ChemGenex hits FDA speed bump for Omapro

Targeted leukaemia therapy company, ChemGenex, has suffered a setback in its drive for approval from the US Food and Drug Administration for it's flagship drug, Omapro.

The FDA voted seven to one that a diagnostic test needs to be approved by the FDA before Omapro can get the regulator's tick of approval.

Omapro (omacetaxine mepesuccinate) is a targeted therapy for the treatment of chronic myeloid leukemia (CML) in patients who have the T315I mutation and, as a result, are not receptive to the first line treatment, Glivec (also known as Gleevec, or imatinib).

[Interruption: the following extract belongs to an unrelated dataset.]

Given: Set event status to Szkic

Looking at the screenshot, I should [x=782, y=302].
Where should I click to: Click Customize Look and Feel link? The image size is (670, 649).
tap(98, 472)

The test required by the FDA is to diagnose the T315I mutation. There already exist a number of tests that identify the mutation, but none have been approved by the FDA.

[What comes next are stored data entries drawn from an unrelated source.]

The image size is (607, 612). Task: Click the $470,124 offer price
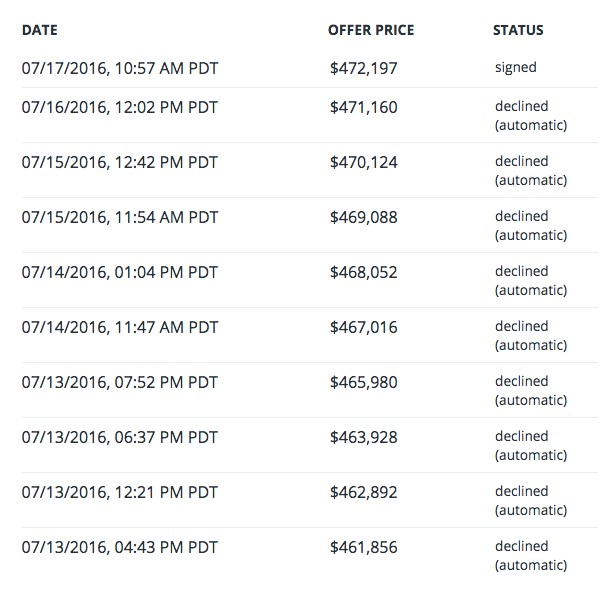click(x=362, y=161)
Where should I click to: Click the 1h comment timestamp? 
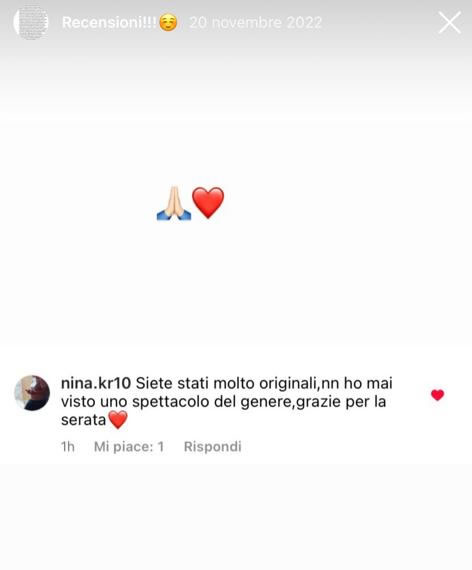pos(68,447)
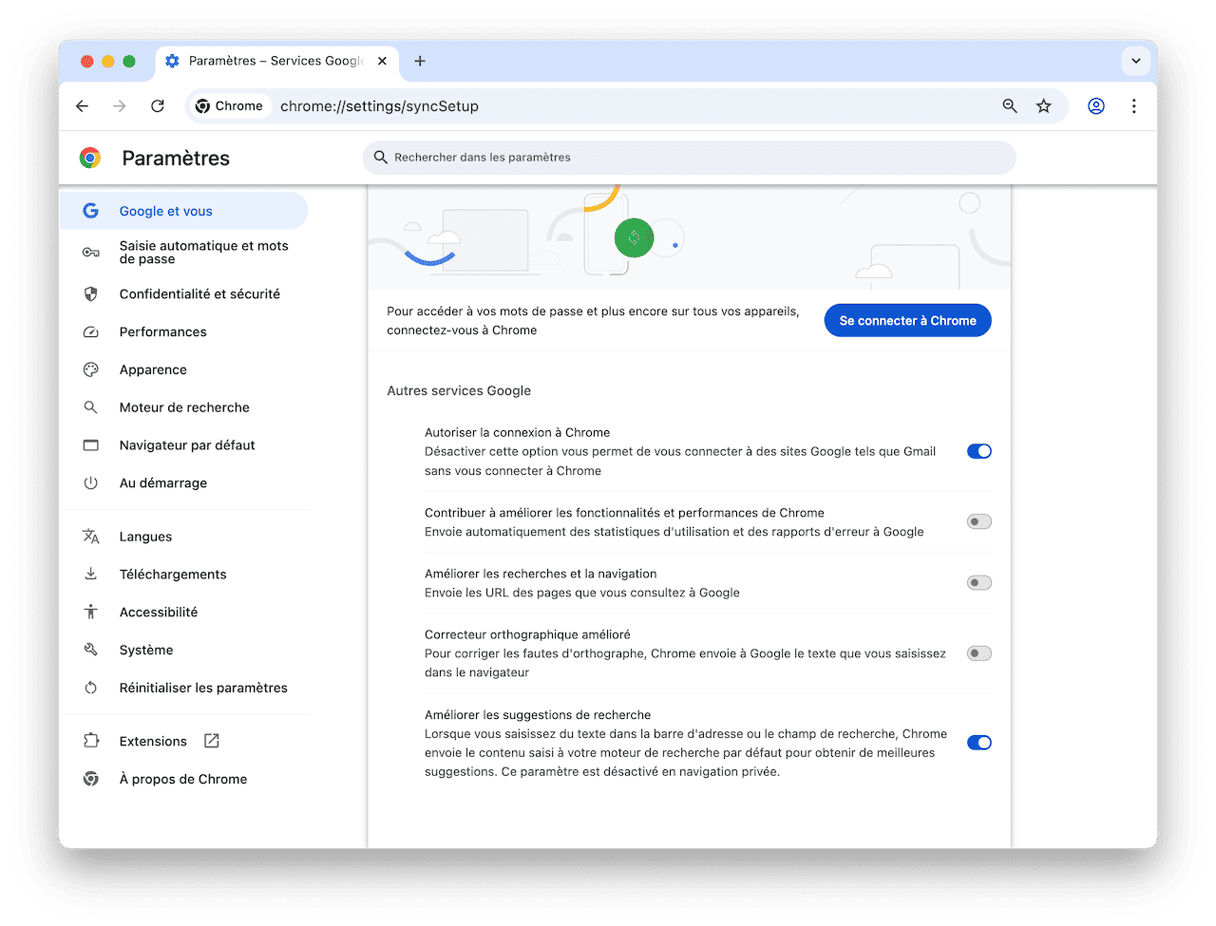
Task: Go back using the back arrow
Action: 82,106
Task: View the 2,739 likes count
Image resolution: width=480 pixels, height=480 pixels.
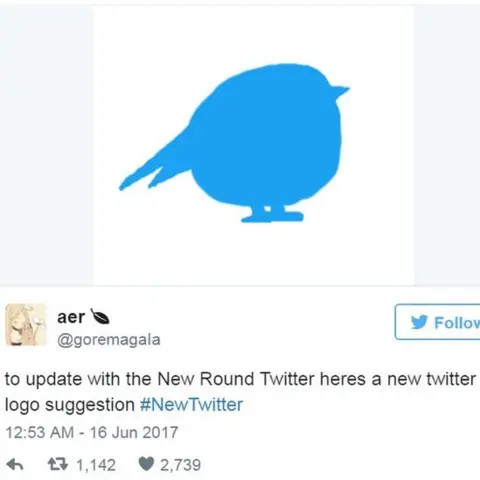Action: tap(180, 465)
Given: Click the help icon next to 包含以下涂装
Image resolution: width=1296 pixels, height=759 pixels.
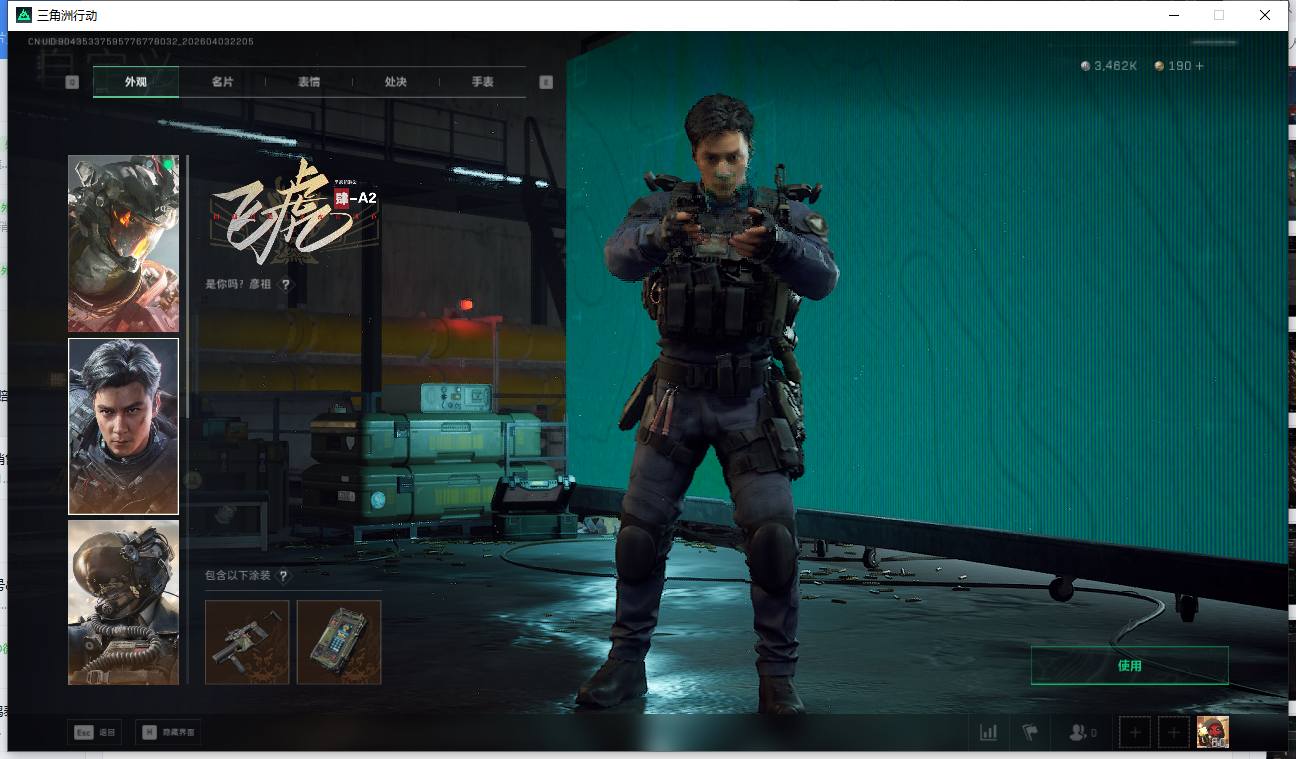Looking at the screenshot, I should [284, 576].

The vote represents a delay to the approval of Omapro, although the Oncologic Drugs Advisory Committee (ODAC) remains positive about the drug and its efficacy and safety.

ChemGenex will meet with the FDA again on April 9 to review the diagnostic strategy.

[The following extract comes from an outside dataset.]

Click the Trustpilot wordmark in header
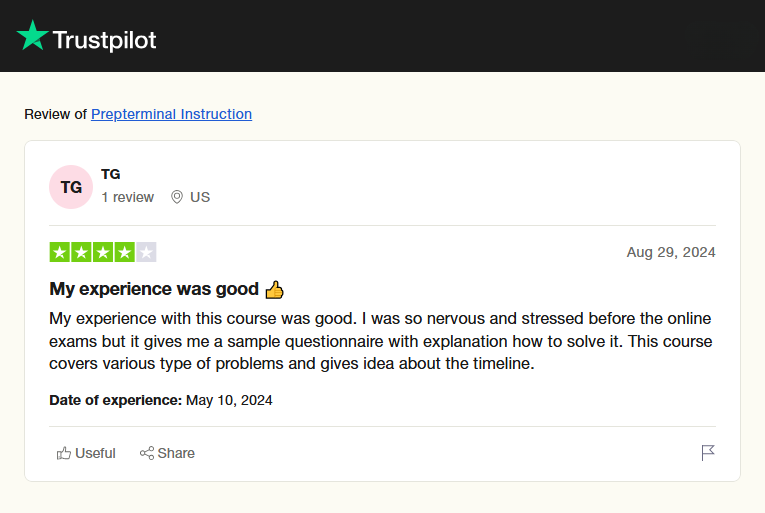765x513 pixels. (104, 40)
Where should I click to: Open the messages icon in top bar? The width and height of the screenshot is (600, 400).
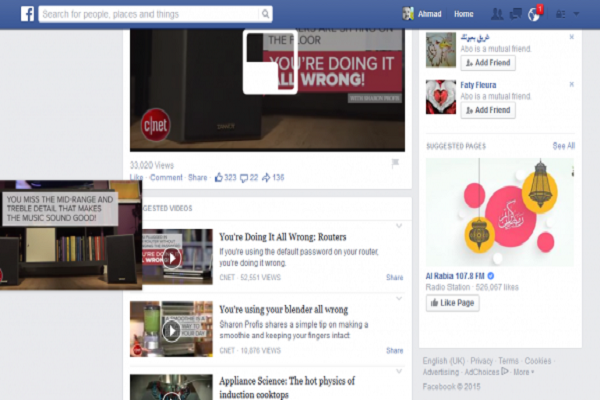(x=516, y=14)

“Over the past several months, ChemGenex has been working closely with the FDA on a diagnostic strategy to allow for approval of OMAPRO. We are committed to making OMAPRO available to patients as soon as possible,” said Dr Greg Collier, chief executive officer and managing director of ChemGenex, in a statement.

ChemGenex (ASX:CXD) took a hefty hit on the stock market today following the news, shedding 25.5c to 44c, a drop of 36.7%.